HALIFAX – Nova Scotia’s fiscal outlook took a dismal turn Thursday when the province’s finance minister said her latest budget projections are calling for more red ink than first forecast — a bleak prediction that is becoming a common refrain across Canada.
Maureen MacDonald blamed a slumping global economy for shrinking the province’s revenue, resulting in a projected $277-million deficit for the 2012-2013 fiscal year — a $66-million increase when compared with the budget she tabled last April.
“It is the case that economic growth has slowed everywhere,” she told a news conference, adding that British Columbia, Alberta, New Brunswick, P.E.I. and the federal government have all released updates this year showing lower-than-expected revenue.
Earlier in the day, the Newfoundland and Labrador government said its deficit forecast had jumped to $726 million from a $258-million shortfall projected last April.
Despite the fiscal setback in Nova Scotia, MacDonald said the NDP government remains committed to balancing its books by next spring with a provincial election widely expected some time in 2013.
“This hill has gotten a little steeper to climb and we fully recognized that,” she said. “But we will continue to make that steep climb.”
With the Nova Scotia economy in neutral, the province is predicting its revenues will drop by $90 million, mainly because of a $61 million decrease in projected income tax revenue.
MacDonald also said the province’s economy is expected to grow more slowly than expected.
Liberal finance critic Diana Whalen said balancing the budget by next spring will be next to impossible.
“The minister spoke of a steep hill to climb — she has an enormous hill to climb and the cost will be cuts to education and health,” Whalen said.
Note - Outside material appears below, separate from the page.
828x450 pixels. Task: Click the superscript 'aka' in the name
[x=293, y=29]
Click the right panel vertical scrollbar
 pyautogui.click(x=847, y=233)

“I think we have to look at not blaming the rest of the country or the economic conditions worldwide, because the rest of the country is doing much better than Nova Scotia.”
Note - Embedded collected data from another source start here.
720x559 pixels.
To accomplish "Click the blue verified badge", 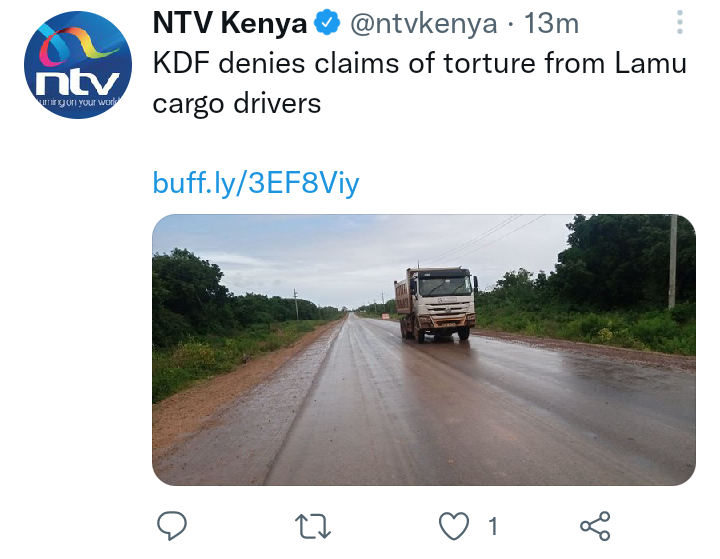I will (x=327, y=23).
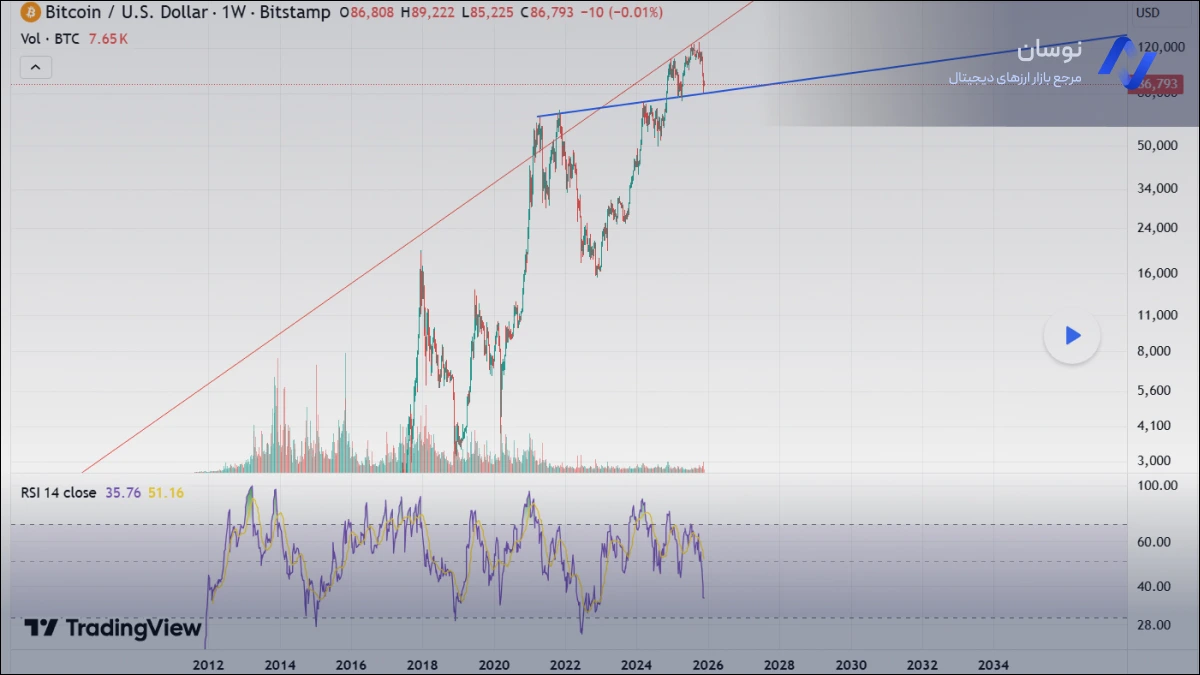Click the 7.65 K volume value
Image resolution: width=1200 pixels, height=675 pixels.
pyautogui.click(x=108, y=39)
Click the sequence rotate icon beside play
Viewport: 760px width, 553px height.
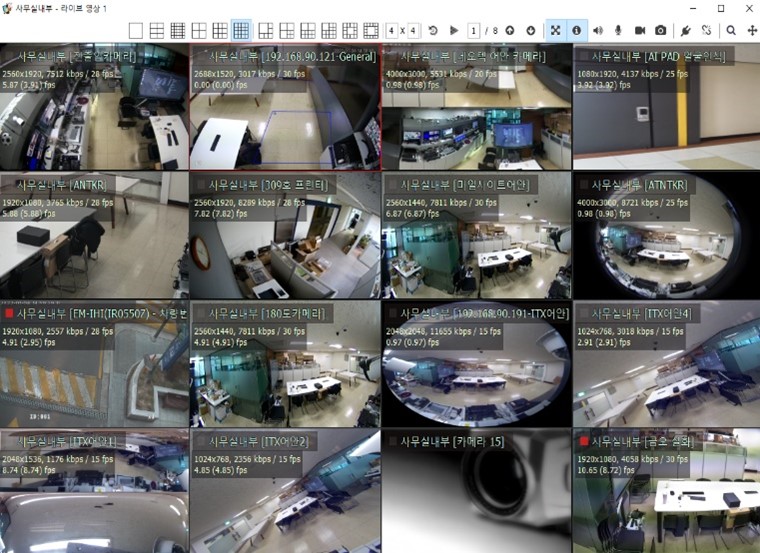432,31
Progressive Conservative Leader Jamie Baillie said the provincial economy is being dragged down by the country’s highest taxes and electricity rates, not global economic forces.
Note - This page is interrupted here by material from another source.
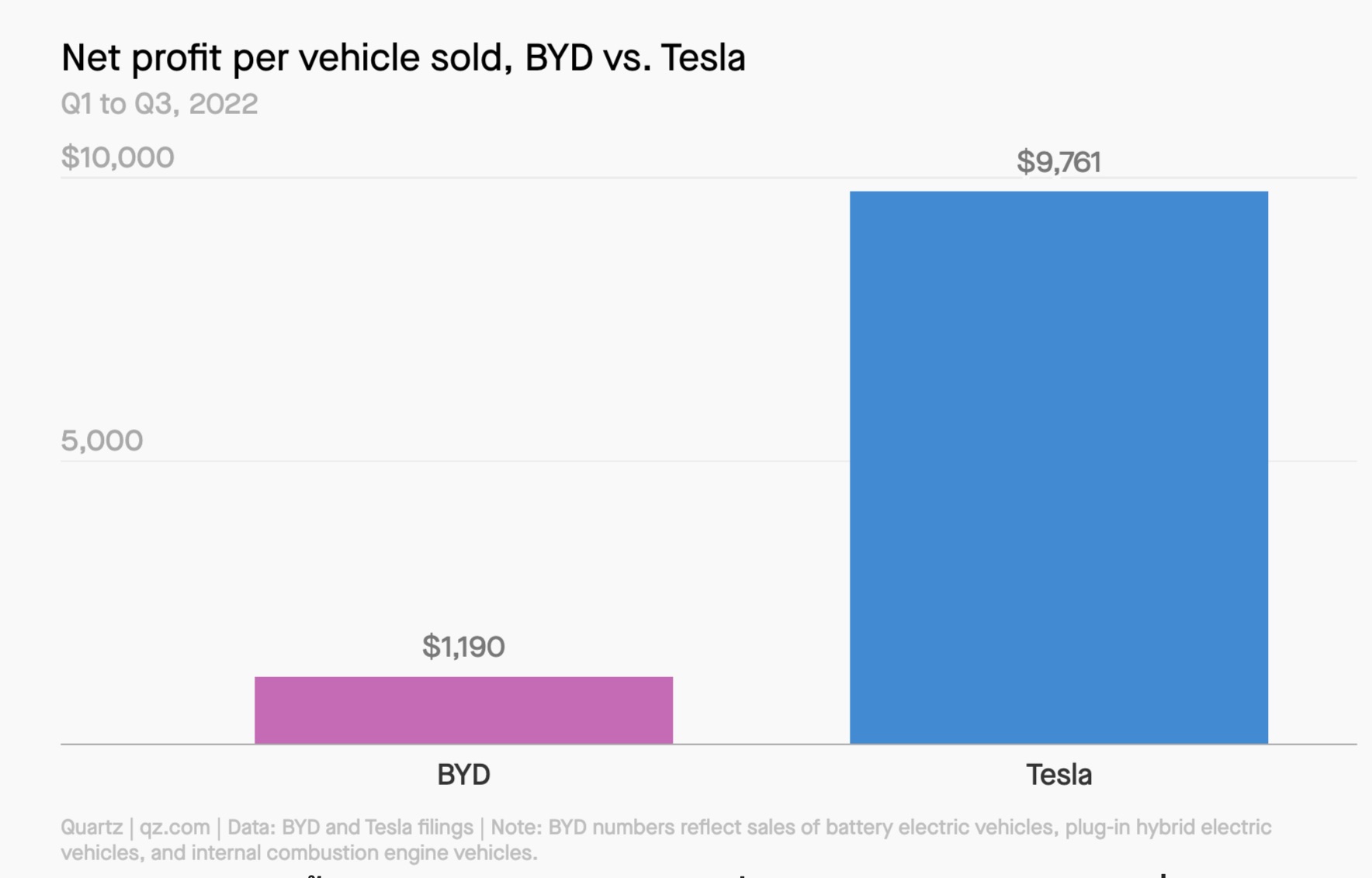
Task: Click the Quartz source credit
Action: point(92,828)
“Our economy has gone into reverse,” he said.
MacDonald said the government is focused on keeping a tight rein on spending, pointing out that departmental expenses have come in under budget for the fourth time in four years.
As well, MacDonald said she has told her NDP colleagues they can forget about a pre-election spending spree.
“There are a lot of asks in a pre-election period,” she said. “I indicated to them that they need to understand that it may be a pre-election year, but the behaviour of past governments at pre-election time is not something we can entertain.”
She also boasted about the province’s declining debt-to-GDP ratio and the government’s success in getting unbudgeted spending under control.
When asked about potential budget cuts in the spring, MacDonald said it was too early to talk about that, suggesting there are some big-money projects on the horizon that could boost the province’s revenue.
Among those projects are the Deep Panuke offshore energy development, the $25-billion federal shipbuilding project in Halifax and pending construction of a new convention centre in Halifax.